Puntualizzazioni "gentili" sulla struttura di Fratelli d'Italia

Sono venuto a conoscenza di un comunicato di un certo signor Nicola Arduino,  che annuncia con parole criptiche dimissioni da Fratelli d’Italia per contrasti “noti”, forse solo a lui, con la dirigenza nazionale e con Giorgia Meloni a tre mesi, continua dal primo congresso nazionale del partito, autodefinendosi “coordinatore palermitano dei comitati eletto per acclamazione”.

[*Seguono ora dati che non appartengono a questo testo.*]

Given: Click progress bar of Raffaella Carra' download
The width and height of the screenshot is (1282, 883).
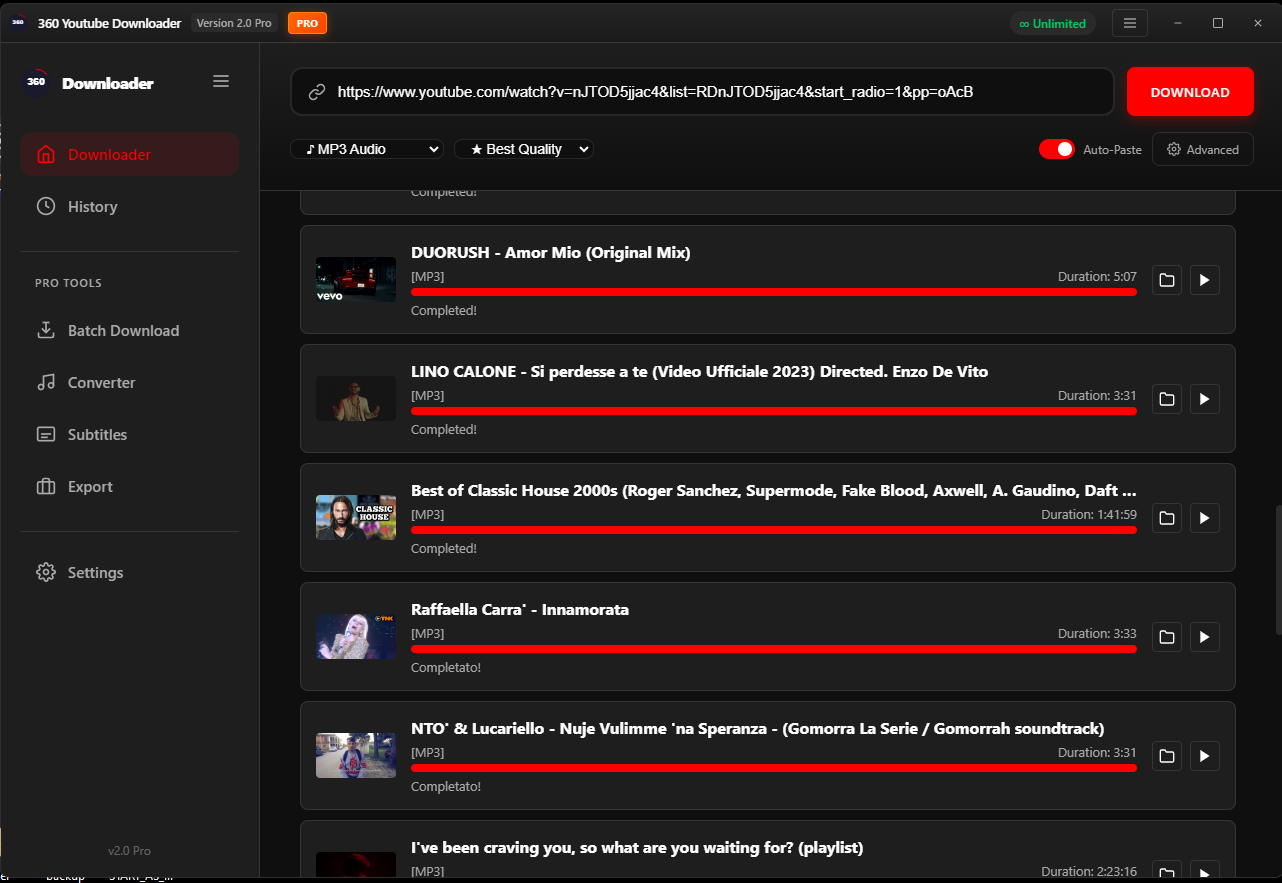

Il sottoscritto nella qualità di Costituente Regionale, nominato ma ancora ad oggi non insediato, intende chiarire quanto segue a tutela sua e del movimento politico: 1.      Non si è mai celebrato alcun congresso nazionale di Fratelli d’Italia 2.   Si sconosce ad oggi in quale occasione e con quale modalità il signore Arduino si sia tesserato, visto che ancora non è stata formalizzata la procedura di adesione al partito 3.  Da chi e in quale occasione è stato acclamato, come lui stesso scrive, coordinatore palermitano dei comitati 4.     Chi abbia nominato dirigenti provinciali e cittadini visto che questa prerogativa è esclusiva della direzione nazionale su proposta delle Costituenti Regionali, che per quanto riguarda la Sicilia Occidentale non si è ancora riunita per ragioni non dipendenti dal sottoscritto 5.   Chi abbia mai conferito cariche di partito ai signori Matteo Scianna, Fabio Campanella o alla signora Piera Di Liberto   6.  Chi siano i presidenti di Circoli tematici e territoriali citati nel predetto comunicato, considerato il fatto che il partito è in fase costituente ed organizzativa e che quindi ancora non ha ratificato alcun circolo Inoltre non si comprende bene quale regia occulta ci sia dietro questa strategia di attacco nei confronti del nostro partito, che tende a mettere in discussione il già esile risultato elettorale registrato nelle recenti elezioni nella circoscrizione occidentale per la Camera e in tutta la Sicilia per il Senato, quasi la metà della percentuale nazionale che non ha permesso l’elezione nè alla Camera né al Senato di alcun candidato, nonostante la presenza in lista di parlamentari ancora in carica e chi dorrebbe trarne i vantaggi di un operazione che appare di killeraggio politico organizzato.
Detto questo nella qualità di componente della Costituente Regionale si diffida chiunque non autorizzato dalla direzione nazionale a parlare per nome e per conto di Fratelli d’Italia nel caso contrario si procederà attraverso le vie legali a far valere i giusti diritti e il buon nome e la credibilità del partito e dei suoi elettori.